Ketua Komisi II DPR RI, M Rifqinizamy Karsayuda menegaskan kemandirian fiskal daerah sangat bergantung pada sehat tidaknya tata kelola perusahaan pelat merah tersebut. Ia mewanti-wanti agar pengelolaannya mengedepankan prinsip good corporate governance.
“BUMD harus dikelola profesional, akuntabel, dan berintegritas. Jangan hanya berorientasi profit semata, tapi harus ada nilai tambah bagi pembangunan dan kesejahteraan masyarakat,” tegasnya.
Rifqi menambahkan sinergi antara Pemda dan manajemen BUMD adalah harga mati jika ingin pelayanan publik sekaligus pertumbuhan ekonomi lokal bergerak naik.
Hasil reses ini nantinya akan dibawa ke tingkat pusat sebagai rapor evaluasi penguatan struktur keuangan daerah.

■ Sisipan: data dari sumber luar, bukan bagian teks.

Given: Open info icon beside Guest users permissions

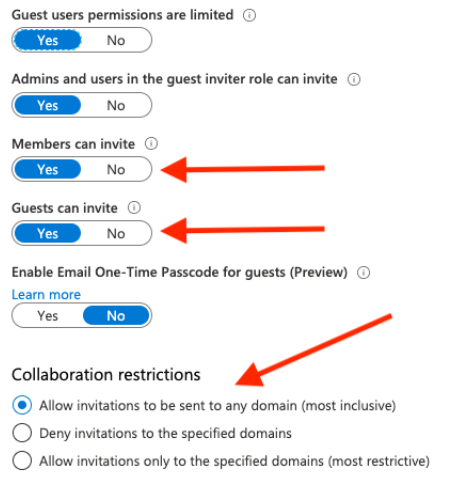Looking at the screenshot, I should click(x=249, y=15).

Menanggapi hal itu, Bupati Kotabaru, H Muhammad Rusli menyatakan kesiapannya untuk melakukan bersih-bersih dan penguatan internal di tubuh BUMD Kotabaru.
Ia menargetkan BUMD di Bumi Sa-Ijaan harus lebih kompetitif dan sehat secara finansial. “Kami berkomitmen penuh mendorong BUMD agar lebih transparan dan berdaya saing. Intinya, harus memberikan manfaat nyata bagi masyarakat dan berkontribusi optimal bagi pembangunan daerah,” singkat Rusli.